WHAT NEEDS TO BE DONE: Check each line of the data for "Expand" and select those that have it.

MATERIAL FOR THIS EXERCISE:
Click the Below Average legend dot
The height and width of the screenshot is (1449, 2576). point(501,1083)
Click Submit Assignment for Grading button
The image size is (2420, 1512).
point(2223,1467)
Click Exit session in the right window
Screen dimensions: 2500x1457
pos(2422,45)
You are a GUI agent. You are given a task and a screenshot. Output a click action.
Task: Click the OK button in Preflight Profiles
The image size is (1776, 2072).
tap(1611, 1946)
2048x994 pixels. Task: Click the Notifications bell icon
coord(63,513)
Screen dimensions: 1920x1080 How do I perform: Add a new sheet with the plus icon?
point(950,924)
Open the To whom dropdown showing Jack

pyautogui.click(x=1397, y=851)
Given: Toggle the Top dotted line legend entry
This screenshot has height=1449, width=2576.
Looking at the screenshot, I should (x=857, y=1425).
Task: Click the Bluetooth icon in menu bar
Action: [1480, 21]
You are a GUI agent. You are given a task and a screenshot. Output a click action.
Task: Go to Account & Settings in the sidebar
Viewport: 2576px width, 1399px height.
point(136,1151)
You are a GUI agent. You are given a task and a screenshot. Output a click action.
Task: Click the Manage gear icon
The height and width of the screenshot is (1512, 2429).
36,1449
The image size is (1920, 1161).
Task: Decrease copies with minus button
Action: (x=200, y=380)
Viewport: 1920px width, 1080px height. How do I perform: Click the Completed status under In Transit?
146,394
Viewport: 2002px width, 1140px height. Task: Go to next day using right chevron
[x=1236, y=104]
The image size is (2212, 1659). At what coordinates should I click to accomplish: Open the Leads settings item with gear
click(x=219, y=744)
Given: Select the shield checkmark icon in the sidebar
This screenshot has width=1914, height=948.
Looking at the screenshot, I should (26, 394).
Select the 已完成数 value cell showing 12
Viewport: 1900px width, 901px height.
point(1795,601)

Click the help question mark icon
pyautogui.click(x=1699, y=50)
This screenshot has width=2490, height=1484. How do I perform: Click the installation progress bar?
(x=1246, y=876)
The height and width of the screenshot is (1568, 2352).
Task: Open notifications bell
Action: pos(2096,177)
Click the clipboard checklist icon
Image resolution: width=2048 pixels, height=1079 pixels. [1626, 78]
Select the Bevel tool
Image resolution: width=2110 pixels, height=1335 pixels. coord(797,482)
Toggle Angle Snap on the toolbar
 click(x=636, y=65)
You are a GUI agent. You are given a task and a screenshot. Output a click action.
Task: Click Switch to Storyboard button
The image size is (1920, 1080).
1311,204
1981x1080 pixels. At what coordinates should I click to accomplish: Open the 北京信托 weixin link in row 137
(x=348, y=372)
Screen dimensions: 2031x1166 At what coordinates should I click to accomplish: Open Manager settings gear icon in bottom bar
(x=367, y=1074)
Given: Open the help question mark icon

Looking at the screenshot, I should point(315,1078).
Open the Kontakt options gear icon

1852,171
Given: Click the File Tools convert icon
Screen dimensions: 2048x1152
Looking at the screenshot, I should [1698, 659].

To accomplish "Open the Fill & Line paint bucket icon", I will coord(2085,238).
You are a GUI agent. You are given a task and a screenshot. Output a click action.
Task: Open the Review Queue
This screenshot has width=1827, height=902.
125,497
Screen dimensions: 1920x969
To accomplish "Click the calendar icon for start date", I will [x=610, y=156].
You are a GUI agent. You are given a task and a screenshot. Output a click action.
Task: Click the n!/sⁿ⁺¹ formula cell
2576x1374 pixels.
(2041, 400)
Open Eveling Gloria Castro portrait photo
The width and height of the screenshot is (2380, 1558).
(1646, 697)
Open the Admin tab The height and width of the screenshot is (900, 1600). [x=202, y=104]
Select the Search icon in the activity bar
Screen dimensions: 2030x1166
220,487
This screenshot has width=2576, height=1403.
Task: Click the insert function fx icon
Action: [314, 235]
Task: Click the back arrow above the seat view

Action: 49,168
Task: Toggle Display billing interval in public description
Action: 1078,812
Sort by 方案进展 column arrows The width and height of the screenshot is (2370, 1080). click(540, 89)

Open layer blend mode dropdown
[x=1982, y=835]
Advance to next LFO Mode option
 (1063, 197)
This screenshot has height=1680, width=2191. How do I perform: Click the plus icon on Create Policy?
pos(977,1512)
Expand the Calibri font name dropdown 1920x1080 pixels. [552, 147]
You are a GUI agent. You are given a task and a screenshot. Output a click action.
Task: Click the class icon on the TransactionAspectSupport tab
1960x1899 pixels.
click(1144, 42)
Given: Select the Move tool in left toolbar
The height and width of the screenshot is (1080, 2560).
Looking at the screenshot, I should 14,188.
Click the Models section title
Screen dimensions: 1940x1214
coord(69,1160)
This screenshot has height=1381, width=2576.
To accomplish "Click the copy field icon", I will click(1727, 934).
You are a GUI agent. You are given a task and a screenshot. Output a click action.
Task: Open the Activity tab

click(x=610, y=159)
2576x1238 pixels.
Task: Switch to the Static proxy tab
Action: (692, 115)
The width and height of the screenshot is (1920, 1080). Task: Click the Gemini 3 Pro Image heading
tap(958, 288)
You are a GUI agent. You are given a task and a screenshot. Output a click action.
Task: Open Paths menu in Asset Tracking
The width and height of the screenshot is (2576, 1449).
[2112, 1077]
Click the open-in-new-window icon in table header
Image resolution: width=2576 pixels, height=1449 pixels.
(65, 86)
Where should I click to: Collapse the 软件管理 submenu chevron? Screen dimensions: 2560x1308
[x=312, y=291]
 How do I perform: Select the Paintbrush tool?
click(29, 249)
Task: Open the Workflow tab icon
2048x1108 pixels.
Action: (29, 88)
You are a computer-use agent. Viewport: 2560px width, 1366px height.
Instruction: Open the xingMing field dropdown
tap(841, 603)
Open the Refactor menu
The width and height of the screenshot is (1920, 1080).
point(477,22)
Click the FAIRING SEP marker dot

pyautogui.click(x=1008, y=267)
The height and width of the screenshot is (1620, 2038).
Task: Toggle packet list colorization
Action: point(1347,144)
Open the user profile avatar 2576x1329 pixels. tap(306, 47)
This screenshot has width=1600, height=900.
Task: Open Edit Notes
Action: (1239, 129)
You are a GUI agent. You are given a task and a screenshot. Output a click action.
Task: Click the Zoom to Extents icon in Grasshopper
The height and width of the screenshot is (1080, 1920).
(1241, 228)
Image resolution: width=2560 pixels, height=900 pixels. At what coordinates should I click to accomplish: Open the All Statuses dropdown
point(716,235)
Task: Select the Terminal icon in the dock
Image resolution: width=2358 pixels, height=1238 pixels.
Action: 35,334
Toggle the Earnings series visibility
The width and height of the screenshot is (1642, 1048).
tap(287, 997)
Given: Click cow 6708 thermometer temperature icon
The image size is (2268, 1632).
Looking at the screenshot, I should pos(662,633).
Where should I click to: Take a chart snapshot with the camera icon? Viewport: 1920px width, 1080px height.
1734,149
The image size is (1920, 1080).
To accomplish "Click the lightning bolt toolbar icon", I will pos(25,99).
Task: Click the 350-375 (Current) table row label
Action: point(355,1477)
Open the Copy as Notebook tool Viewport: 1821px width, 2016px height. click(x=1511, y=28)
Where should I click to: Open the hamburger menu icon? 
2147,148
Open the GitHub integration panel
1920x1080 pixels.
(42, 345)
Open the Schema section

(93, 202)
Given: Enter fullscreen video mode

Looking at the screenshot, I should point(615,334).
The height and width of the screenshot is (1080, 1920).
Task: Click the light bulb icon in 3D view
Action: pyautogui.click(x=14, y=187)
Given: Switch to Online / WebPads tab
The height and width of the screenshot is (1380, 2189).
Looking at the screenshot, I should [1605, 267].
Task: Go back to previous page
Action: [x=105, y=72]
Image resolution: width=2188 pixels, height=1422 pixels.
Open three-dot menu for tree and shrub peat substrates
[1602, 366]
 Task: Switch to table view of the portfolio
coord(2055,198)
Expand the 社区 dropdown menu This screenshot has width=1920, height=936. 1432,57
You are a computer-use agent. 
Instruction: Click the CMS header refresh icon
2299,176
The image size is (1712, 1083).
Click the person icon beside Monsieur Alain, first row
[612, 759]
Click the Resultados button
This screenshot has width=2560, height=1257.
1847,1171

RESPONSE FOR THIS EXERCISE:
Expand the Calibri font name dropdown 1920x1080 pixels. [552, 147]
Expand the 社区 dropdown menu This screenshot has width=1920, height=936. 1432,57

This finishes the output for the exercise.